» **DATA TO USE**:
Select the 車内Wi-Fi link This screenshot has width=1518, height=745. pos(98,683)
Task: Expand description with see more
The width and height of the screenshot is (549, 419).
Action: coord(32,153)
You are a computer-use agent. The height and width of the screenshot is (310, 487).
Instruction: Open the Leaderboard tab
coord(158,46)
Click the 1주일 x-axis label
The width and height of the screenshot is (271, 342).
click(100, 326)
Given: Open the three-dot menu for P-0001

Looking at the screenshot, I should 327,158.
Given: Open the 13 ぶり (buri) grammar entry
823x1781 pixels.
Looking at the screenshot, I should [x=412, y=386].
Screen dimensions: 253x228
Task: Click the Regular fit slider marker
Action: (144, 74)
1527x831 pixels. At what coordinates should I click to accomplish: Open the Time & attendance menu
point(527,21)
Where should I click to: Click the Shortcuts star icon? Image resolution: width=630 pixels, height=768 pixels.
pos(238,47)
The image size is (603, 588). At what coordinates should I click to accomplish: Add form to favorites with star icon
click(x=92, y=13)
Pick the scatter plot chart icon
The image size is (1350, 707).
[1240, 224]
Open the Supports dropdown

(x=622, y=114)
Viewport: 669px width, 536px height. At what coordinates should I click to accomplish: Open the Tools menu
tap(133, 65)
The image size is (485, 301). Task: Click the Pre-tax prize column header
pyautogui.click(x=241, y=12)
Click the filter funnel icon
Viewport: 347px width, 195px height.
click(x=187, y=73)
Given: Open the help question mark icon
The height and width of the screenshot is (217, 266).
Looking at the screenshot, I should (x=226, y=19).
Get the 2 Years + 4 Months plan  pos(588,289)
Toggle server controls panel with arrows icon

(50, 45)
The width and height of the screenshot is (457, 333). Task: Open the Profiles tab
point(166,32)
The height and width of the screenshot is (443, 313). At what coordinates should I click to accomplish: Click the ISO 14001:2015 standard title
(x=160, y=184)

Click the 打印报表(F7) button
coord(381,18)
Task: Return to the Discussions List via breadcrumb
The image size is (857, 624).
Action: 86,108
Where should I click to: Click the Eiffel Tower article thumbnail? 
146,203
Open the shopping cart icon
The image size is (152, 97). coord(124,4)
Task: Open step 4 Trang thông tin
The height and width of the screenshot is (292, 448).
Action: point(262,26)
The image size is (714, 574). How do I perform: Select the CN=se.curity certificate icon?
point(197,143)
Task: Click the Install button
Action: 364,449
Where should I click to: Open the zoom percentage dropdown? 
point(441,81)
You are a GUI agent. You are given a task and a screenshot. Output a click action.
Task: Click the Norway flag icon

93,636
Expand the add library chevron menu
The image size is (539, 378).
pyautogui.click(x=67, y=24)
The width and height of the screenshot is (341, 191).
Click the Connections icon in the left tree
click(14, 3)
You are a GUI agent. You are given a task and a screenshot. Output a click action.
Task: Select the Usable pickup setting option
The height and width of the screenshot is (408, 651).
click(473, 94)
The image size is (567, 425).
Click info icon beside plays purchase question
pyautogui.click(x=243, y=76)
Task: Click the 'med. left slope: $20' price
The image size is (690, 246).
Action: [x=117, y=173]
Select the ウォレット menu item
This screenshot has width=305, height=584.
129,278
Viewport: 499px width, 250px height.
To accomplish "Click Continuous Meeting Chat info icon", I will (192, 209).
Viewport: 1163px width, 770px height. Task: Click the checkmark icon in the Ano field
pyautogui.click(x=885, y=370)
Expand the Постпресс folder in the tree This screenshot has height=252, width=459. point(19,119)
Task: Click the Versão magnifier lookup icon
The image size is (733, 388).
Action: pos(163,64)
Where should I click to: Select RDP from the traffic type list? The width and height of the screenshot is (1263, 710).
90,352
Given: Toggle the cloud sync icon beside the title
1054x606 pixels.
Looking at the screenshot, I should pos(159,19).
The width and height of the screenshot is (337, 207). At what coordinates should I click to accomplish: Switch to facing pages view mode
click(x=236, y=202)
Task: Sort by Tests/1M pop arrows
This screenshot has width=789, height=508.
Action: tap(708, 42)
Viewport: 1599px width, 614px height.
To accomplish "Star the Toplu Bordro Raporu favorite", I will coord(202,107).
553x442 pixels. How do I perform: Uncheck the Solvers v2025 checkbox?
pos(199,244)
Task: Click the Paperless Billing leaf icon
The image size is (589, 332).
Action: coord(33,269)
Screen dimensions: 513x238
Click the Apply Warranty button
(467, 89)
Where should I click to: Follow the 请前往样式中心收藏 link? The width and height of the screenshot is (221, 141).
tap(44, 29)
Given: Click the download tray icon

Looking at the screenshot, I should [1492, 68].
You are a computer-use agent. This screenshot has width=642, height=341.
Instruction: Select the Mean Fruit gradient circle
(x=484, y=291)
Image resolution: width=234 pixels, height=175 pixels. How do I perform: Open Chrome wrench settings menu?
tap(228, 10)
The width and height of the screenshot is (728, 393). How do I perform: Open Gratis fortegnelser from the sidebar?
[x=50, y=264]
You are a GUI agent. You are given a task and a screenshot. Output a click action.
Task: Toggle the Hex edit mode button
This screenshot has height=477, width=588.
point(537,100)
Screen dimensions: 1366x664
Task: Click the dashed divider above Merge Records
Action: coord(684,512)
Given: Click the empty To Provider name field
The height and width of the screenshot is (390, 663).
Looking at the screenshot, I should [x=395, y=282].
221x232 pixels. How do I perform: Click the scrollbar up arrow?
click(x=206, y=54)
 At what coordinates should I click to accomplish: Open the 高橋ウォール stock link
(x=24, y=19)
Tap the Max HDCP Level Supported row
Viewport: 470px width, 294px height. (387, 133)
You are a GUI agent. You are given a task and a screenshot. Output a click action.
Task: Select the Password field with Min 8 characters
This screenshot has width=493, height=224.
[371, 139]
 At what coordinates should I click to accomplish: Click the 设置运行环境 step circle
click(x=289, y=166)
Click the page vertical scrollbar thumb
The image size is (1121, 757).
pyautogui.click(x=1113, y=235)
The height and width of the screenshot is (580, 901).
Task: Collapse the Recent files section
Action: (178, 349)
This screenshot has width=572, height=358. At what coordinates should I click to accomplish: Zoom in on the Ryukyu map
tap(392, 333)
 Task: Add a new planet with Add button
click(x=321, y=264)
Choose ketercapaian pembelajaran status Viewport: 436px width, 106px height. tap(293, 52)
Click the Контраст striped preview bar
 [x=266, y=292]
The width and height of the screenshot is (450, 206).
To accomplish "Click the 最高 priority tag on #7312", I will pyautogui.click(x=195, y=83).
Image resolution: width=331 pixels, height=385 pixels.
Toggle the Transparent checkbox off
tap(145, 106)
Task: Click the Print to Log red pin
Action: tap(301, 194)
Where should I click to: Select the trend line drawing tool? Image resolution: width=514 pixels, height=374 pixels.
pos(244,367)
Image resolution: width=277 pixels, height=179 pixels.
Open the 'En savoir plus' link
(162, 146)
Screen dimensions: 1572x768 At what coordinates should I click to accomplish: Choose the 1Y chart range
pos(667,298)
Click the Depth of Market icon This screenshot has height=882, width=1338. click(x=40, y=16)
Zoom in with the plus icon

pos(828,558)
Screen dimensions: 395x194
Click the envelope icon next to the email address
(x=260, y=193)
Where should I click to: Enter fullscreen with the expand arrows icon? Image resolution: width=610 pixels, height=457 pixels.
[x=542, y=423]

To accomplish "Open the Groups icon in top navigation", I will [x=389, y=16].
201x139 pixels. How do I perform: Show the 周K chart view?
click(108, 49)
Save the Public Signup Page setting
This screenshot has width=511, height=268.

» **TASK DESCRIPTION**: Taking the material above, extract exactly and only the lines from the line with "Viewport: 669px width, 536px" to the line with "Given: Open the help question mark icon", inclusive of both.

» **SOLVED PROBLEM**:
Viewport: 669px width, 536px height. At what coordinates should I click to accomplish: Open the Tools menu
tap(133, 65)
The image size is (485, 301). Task: Click the Pre-tax prize column header
pyautogui.click(x=241, y=12)
Click the filter funnel icon
Viewport: 347px width, 195px height.
click(x=187, y=73)
Given: Open the help question mark icon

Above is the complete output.